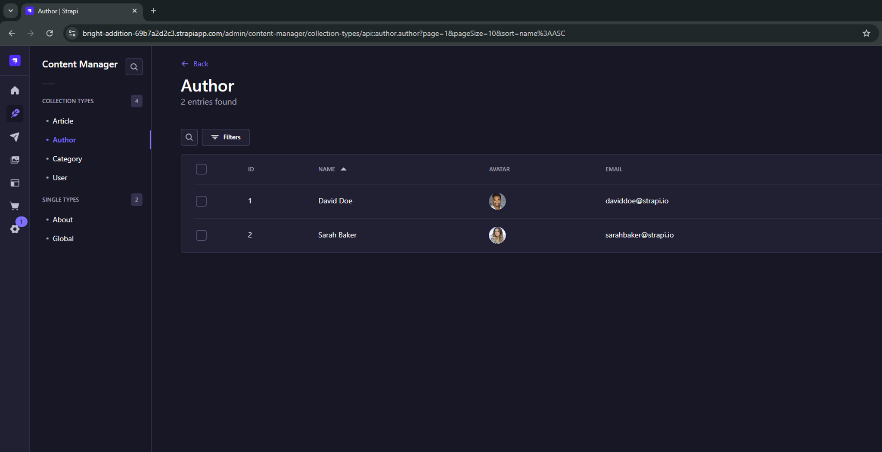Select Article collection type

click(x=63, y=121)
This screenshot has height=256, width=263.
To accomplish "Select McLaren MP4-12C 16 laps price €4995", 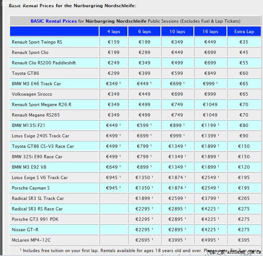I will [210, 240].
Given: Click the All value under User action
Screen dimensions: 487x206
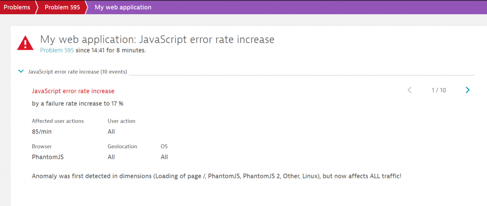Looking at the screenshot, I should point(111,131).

——————————

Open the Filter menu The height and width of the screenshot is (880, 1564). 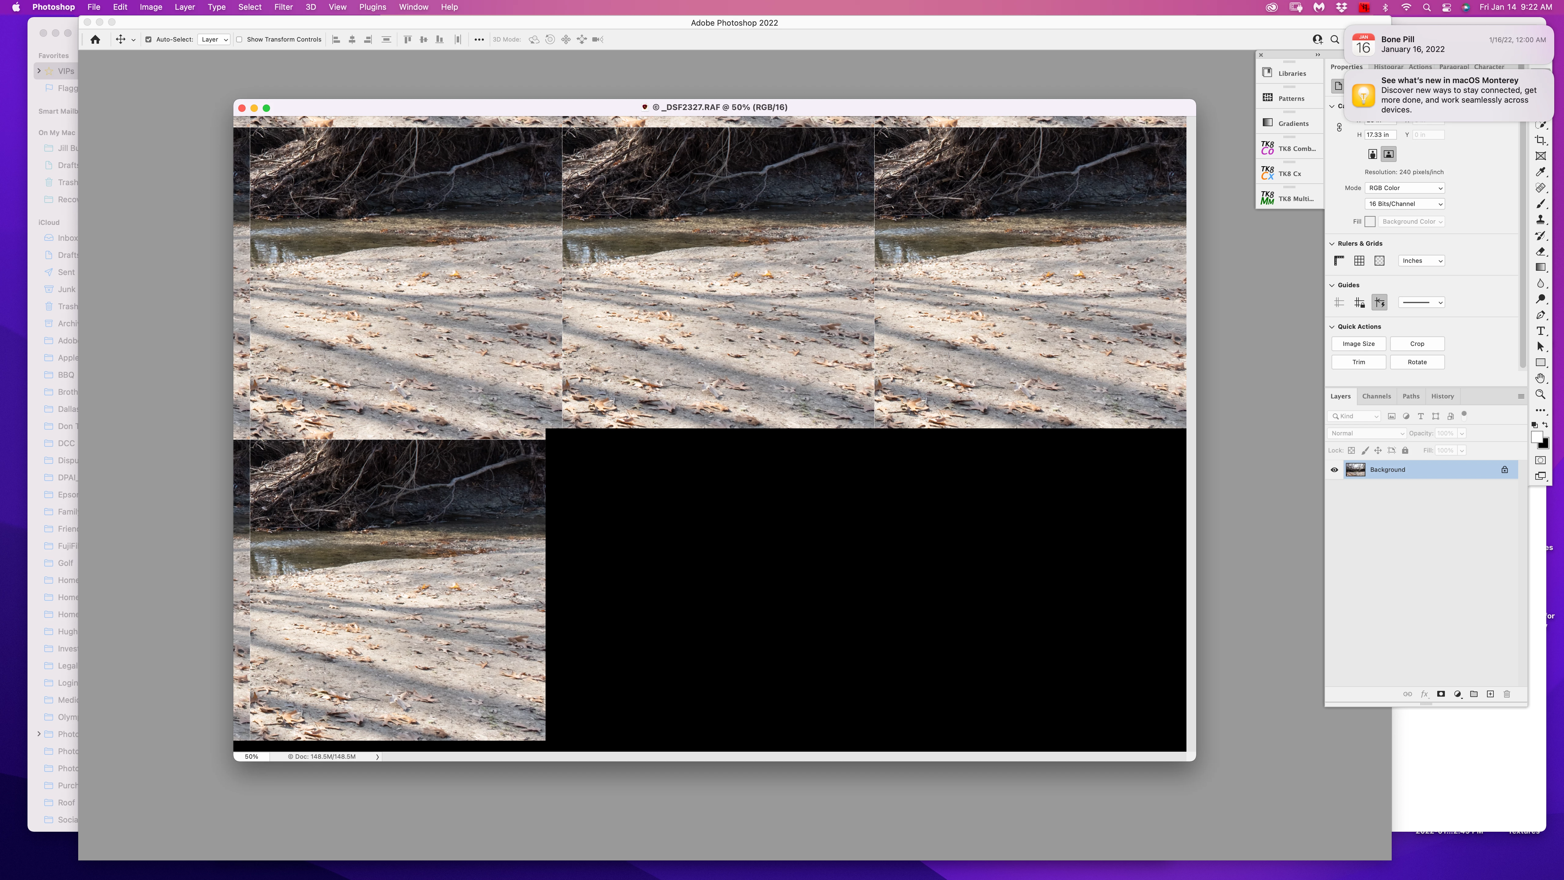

——————————

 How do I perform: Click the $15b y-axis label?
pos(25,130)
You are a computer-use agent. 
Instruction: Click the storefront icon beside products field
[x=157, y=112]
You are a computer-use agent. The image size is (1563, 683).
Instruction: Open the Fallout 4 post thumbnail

——————————

» **Exercise details**: Count the lines of the material above that contain the string "agent", treating uppercase and lowercase as different. Reply with the number alone.

» **Task answer**: 2